One feature is treated differently from the others: retention time. If retention time is included in the peak list, so that it is available in the Mascot result file, it can be used as a feature by comparing the experimental RT values with values calculated by Percolator. To enable this:

  • The peak list must supply retention time information using the MGF RTINSECONDS parameter. It is not sufficient to have the information embedded in the scan title string
  • In the Options section of mascot.dat, set PercolatorUseRT to 1 to turn this feature on by default. Please note that retention time calculation in Percolator is very time consuming and the sensitivity improvement is only marginal for most data sets. We advise against turning it on as a global default. Better to try it on specific examples by adding the argument percolate_rt=1 to the report URL.

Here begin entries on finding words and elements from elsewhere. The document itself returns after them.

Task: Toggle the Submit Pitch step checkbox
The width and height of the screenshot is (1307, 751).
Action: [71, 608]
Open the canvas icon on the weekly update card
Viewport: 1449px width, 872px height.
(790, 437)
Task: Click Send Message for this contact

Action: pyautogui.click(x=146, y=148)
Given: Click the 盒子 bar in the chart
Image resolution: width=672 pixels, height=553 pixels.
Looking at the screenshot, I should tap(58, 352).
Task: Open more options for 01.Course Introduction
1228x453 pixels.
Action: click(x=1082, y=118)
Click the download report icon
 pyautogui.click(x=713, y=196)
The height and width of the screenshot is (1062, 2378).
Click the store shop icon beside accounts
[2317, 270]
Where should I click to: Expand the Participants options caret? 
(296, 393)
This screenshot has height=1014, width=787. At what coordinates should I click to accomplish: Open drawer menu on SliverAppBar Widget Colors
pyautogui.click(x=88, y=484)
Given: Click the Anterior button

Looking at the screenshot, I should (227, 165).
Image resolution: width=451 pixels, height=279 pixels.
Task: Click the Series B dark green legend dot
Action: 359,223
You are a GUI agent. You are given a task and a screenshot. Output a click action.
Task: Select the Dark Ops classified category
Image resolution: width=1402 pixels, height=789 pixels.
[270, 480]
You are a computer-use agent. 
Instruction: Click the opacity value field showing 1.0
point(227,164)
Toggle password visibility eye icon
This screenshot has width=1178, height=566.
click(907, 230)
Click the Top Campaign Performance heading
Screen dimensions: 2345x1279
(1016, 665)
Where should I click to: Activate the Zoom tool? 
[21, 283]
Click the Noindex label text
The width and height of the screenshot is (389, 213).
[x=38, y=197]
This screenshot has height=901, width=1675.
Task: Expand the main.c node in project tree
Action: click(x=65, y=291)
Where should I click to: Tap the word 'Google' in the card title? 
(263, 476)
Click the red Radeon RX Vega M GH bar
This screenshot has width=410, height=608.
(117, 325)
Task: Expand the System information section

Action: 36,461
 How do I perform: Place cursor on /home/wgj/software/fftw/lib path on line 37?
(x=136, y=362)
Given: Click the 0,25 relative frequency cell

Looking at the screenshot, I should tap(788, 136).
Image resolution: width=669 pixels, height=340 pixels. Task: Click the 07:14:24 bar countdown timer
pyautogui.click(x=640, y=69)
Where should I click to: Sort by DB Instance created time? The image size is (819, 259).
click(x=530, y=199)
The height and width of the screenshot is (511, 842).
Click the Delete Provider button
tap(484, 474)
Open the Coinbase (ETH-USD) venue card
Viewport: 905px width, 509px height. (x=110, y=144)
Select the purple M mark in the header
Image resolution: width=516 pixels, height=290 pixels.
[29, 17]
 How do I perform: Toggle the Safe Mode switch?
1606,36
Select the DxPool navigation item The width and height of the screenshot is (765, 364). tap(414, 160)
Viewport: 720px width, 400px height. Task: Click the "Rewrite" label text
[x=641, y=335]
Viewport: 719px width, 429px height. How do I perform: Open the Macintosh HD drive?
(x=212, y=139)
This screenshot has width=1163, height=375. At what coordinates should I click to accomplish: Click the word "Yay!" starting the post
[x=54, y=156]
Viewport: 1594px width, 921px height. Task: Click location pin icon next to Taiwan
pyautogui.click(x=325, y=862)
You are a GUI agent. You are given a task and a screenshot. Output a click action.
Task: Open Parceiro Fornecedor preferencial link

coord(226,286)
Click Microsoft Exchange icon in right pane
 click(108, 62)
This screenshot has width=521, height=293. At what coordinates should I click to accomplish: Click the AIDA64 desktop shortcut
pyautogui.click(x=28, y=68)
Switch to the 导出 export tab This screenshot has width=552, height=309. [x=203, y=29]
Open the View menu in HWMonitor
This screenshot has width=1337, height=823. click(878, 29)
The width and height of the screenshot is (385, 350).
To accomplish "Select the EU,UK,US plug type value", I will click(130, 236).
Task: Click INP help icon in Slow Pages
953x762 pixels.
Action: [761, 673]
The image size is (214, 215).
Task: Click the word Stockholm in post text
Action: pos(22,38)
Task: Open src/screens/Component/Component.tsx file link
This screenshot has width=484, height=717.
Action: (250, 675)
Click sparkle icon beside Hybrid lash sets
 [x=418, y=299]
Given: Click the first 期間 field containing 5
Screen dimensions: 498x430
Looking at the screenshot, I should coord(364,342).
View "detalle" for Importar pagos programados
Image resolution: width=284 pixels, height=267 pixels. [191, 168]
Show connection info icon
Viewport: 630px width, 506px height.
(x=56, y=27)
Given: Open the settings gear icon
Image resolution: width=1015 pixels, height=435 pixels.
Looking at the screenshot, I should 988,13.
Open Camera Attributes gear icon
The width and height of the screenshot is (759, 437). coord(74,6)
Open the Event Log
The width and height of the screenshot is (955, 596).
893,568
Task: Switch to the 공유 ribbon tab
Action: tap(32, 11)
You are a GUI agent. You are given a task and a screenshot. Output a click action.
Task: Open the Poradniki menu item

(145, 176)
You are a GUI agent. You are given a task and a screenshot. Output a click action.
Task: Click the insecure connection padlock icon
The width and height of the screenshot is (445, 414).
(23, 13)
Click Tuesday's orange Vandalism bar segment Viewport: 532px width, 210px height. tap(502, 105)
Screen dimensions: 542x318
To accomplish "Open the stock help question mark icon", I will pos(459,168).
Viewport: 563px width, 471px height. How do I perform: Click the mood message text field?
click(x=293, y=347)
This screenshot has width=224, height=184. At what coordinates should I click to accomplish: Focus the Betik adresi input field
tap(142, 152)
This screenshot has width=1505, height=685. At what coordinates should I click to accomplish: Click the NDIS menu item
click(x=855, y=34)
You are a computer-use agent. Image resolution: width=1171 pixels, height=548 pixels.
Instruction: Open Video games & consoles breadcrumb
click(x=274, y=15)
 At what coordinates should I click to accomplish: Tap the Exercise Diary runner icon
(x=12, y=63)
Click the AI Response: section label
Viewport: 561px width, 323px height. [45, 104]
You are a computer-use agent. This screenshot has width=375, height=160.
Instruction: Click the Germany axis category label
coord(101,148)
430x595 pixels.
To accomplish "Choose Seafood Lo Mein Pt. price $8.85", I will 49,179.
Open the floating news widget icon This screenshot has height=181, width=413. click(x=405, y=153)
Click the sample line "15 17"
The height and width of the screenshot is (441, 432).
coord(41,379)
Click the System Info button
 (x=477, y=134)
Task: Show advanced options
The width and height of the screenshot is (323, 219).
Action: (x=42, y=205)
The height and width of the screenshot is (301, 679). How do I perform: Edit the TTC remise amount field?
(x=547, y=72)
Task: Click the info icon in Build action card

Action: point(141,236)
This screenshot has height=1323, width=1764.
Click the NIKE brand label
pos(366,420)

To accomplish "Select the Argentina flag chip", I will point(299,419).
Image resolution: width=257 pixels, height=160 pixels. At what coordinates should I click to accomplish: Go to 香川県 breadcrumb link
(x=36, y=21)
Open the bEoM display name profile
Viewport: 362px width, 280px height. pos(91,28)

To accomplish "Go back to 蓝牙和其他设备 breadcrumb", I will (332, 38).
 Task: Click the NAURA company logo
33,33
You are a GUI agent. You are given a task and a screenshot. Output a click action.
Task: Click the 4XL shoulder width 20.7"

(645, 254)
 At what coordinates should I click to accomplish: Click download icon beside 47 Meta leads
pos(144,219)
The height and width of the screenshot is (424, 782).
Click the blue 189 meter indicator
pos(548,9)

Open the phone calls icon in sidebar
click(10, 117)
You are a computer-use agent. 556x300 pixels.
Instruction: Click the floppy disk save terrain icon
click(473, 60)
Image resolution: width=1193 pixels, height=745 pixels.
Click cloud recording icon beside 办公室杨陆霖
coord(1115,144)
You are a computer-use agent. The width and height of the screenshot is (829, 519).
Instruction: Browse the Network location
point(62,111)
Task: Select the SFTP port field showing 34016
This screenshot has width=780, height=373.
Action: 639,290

Two options in mascot.dat control whether target matches other than rank 1 are Percolated:

  • PercolatorTargetRankScoreThreshold: Target matches below rank 1 are not Percolated if score less than this value (default 20)
  • PercolatorTargetRankRelativeThreshold: Target matches below rank 1 are not Percolated if score difference divided by rank 1 score is greater than this value (default 0.2)

Data flow

  1. At the completion of a qualifying search, nph-mascot.exe creates a Percolator input file (*.pip) in the result directory
  2. When a report for Percolated results is loaded, the Percolator executable is called by nph-cache_families.pl to create a pair of output files (*.target.pop, *.decoy.pop) in the result directory. If Percolation is on by default, which is not recommended, this will occur when the report is first loaded. Otherwise, it occurs when the Percolator checkbox is checked and the report reloaded using Format As.
  3. Finally, nph-cache_families.pl uses the *.pop files to create new cache files that allow a report to be displayed using Percolated scores in place of the original Mascot scores.